## [TEXTE EXTRAIT]
******************************
Elle invoque aussi, à ce titre, les stipulations du contrat relatives à l'indemnisation de la vétusté jusqu'à 25 %, sous condition de présentation des factures de remise en état dans les deux ans suivant le sinistre. La notion de frais engagés ou de coûts nécessités figurant dans la mission de l'expert excède le préjudice avancé par la SCI [I].

Sur le manque à gagner pour les loyers impayés, l'intimée invoque l'absence de production de justificatif, pourtant demandée par l'expert judiciaire, qui n'a donc pu fournir aucun élément d'appréciation sur la question à la cour. Elle soutient que l'appelante sollicite un montant de 38 380 euros à ce titre, sans démonter qu'il découle directement des sinistres en cause.

S'agissant du préjudice moral, elle soutient qu'une société civile immobilière ne peut alléguer de la perte d'enfant ou de la difficulté de financement de loisirs.

*

Pour l'exposé complet des prétentions et moyens des parties, la cour se réfère à leurs conclusions notifiées et transmises aux dates susvisées.

MOTIFS

I ' Sur la réparation du préjudice matériel

A) Sur le préjudice relatif aux travaux de réfection

Le contrat d'assurance souscrit par la SCI [I] auprès de la société Groupama Grand Est couvre notamment les dommages matériels subis par les biens de l'assuré et causés par un incendie.

- Sur les menuiseries extérieures :

Ainsi qu'il a été indiqué plus haut, l'expert a retenu, au titre du remplacement des menuiseries, un montant de 11 494,40 euros HT, évoquant le remplacement nécessaire de 6 fenêtres et d'une porte-fenêtre dans les pièces sinistrées, mais soulignant qu'il ne paraît pas possible de limiter le remplacement, sur une même façade, à six fenêtres sur les dix que compte l'immeuble et que les onze doivent être remplacées, dans la mesure où les fenêtres anciennes étaient en bois et ne peuvent être reproduites à l'identique.

Si la société Groupama Grand Est soutient que seules deux menuiseries ont été endommagées, elle indique se fonder sur les photographies issues des réseaux sociaux produites par la SCI [I] après l'expertise.

L'expert judiciaire a observé que, dans la mesure où les opérations d'expertise se déroulaient plus de 7 ans après les faits et que les travaux de remise en état avaient été effectués, il semblait difficile de dresser un état précis des dommages de l'époque, mais qu'il prenait en référence les devis de la société KMS du 29 juin 2014 et de la société ADEAL du 9 janvier 2015.

Les photographies issues des réseaux sociaux incluses dans les conclusions récapitulatives de la SCI [I] ne permettent pas, contrairement aux allégations de l'assureur, de démontrer que seules deux fenêtres de l'immeuble ont été dégradées par les sinistres en cause, étant par ailleurs observé qu'elles concernent visiblement un seul des deux incendies, sans que la date n'en soit précisée.

En revanche, elles confirment les indications de l'expert selon lesquelles les menuiseries étaient en bois lors des incendies d'avril 2014.
******************************
## [DONNÉES FOURNIES]
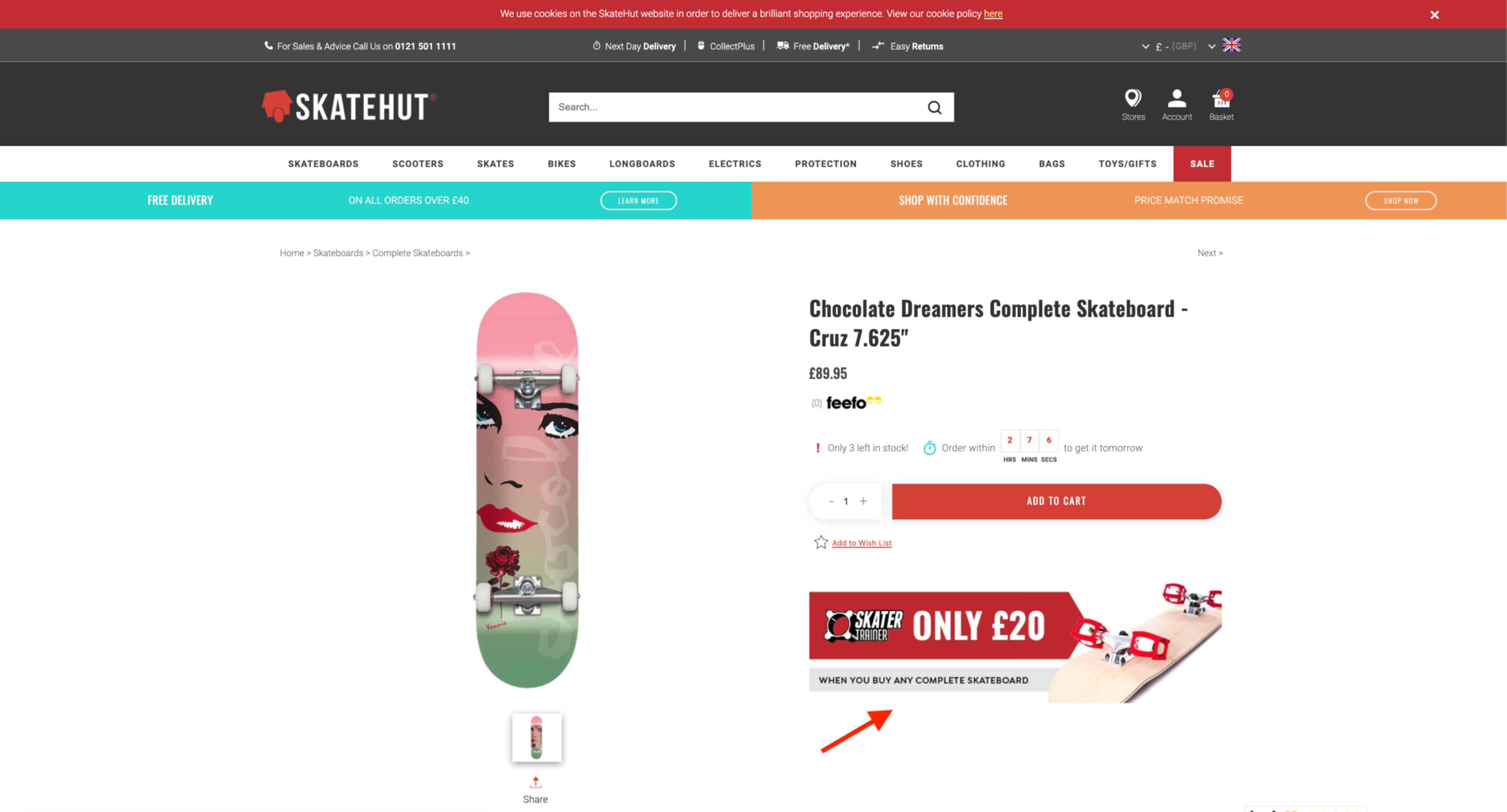Increase quantity with the plus stepper

(863, 501)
******************************
## [CONSIGNES ÉCRITES]
**1)** Selon le texte sur le litige d'assurance, quel montant hors taxes l'expert a-t-il retenu pour le remplacement des menuiseries ?
**2)** Rédigez la suite du texte sur le litige d'assurance, à partir de la fin de son dernier paragraphe.
La liste fournie ne joue aucun rôle ici.

## [RÉPONSES PAR CONSIGNE]
**1)** 11 494,40 euros HT.

**2)**
Au demeurant, il peut être observé que, quel que soit le nombre de fenêtres endommagées par les sinistres en cause, qu'il soit de deux ou de six, s'agissant de fenêtres de façade, leur remplacement partiel n'apparaît pas envisageable pour maintenir l'harmonie de l'immeuble, notamment au vu des règles d'urbanisme, dont le contenu n'est pas contesté par l'intimée. Dès lors, le remplacement de l'ensemble des menuiseries de la façade fait partie des dépenses strictement nécessaires et doit être admis dans le cadre du présent litige.

En conséquence, il y a lieu de retenir, au titre de ce poste de préjudice, le montant de 11 494,40 euros, avant tout examen de l'éventuelle vétusté à prendre en compte.

- Sur la réfection de la façade :

Il est exact qu'au cours des opérations d'expertise, l'expert a indiqué qu'il serait nécessaire de pouvoir identifier la surface concernée par les désordres, avant de retenir finalement le montant du devis de la société ADEAL, soit 24 037,20 euros HT, au titre de ce poste de préjudice. S'il a, dans la synthèse des opérations d'expertise, indiqué qu'il ne disposait pas d'élément suffisant pour apprécier l'état de dégradation de la façade à la suite du sinistre, il a cependant souligné que, dans la mesure où il n'était pas contesté qu'elle était endommagée, sa réfection complète était inévitable.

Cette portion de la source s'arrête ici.